Jumlah kendaraan listrik di Belanda melonjak di tengah kenaikan harga energi

Jumlah Kendaraan Listrik di Belanda Meningkat Pesat di Tengah Kenaikan Harga Energi
Menurut laporan terbaru dari Badan Statistik Belanda (CBS), jumlah kendaraan listrik (EV) di negara tersebut mengalami kenaikan signifikan, terutama di tengah lonjakan harga energi. Data ini dirilis pada Jumat (10/4) dan menunjukkan adanya pergeseran signifikan dalam penggunaan transportasi. Saat ini, terdapat lebih dari 2 juta unit EV yang beroperasi di jalan raya Belanda, menyumbang sekitar 21 persen dari total 9,4 juta kendaraan penumpang yang terdaftar awal 2026.
Perkembangan Jenis Kendaraan Listrik
Dari segi jenis, kendaraan listrik hybrid (HEV) dan plug-in hybrid (PHEV) menjadi pilihan utama masyarakat. Kedua kategori ini mencapai 800.000 unit, naik 19 persen dibandingkan periode setahun sebelumnya.
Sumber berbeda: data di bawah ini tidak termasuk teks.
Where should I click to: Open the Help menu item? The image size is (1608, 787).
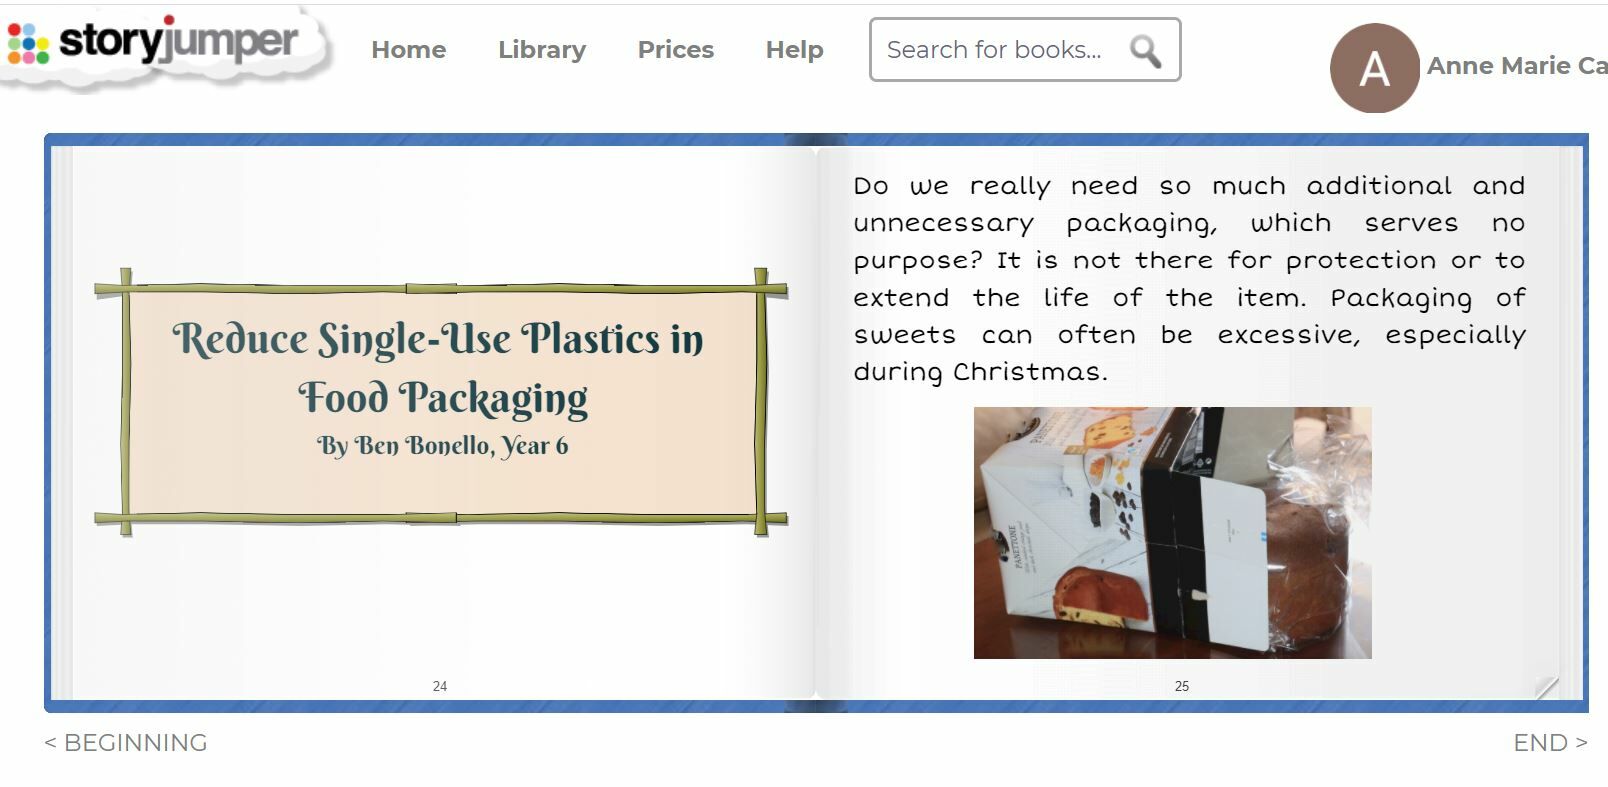tap(795, 50)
Sementara itu, kendaraan listrik murni (FEV) juga mengalami pertumbuhan yang pesat, meningkat 22 persen hingga mencapai hampir 700.000 unit.
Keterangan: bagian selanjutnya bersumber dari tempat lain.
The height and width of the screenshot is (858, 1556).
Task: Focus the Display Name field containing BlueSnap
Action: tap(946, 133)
CBS mengungkapkan bahwa adanya ketegangan di Timur Tengah dan kenaikan harga bahan bakar telah mempercepat transisi ke kendaraan listrik di Belanda.
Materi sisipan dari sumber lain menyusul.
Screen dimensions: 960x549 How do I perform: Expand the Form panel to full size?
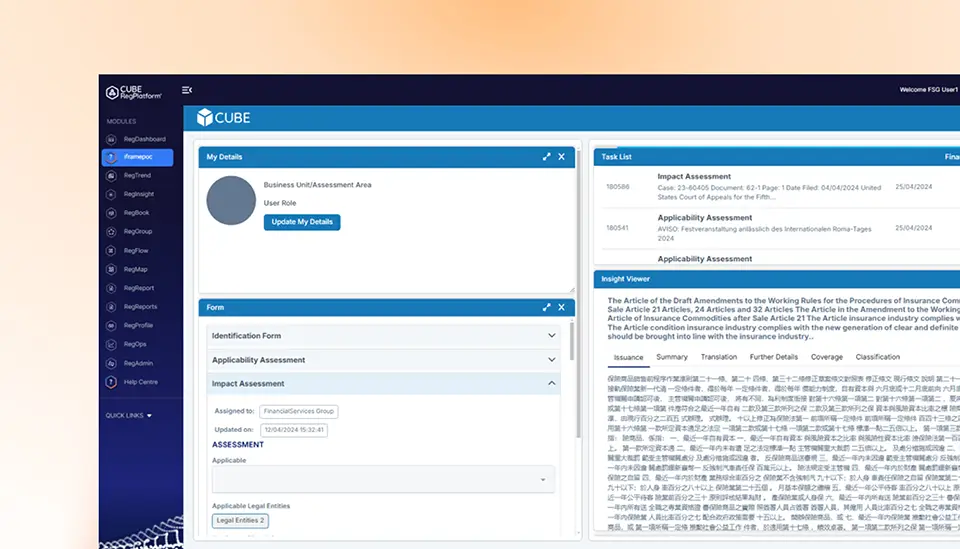(546, 308)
Kenaikan Pasar Mobil Listrik
Perubahan ini terlihat jelas dalam data penjualan mobil baru. Pada 2018, EV hanya menyumbang sekitar 11 persen dari total penjualan. Namun, pada 2025, angka tersebut melonjak menjadi hampir 86 persen. Sebaliknya, kendaraan berbahan bakar bensin mengalami penurunan drastis, dari 75 persen pada 2018 menjadi 13 persen pada 2025.
Kendaraan solar juga kehilangan popularitasnya, dengan pangsa pasar hanya 1 persen dari total penjualan mobil baru tahun lalu. CBS menjelaskan bahwa faktor-faktor seperti kenaikan harga bahan bakar dan dinamika politik global menjadi penggerak utama dalam pergeseran ini.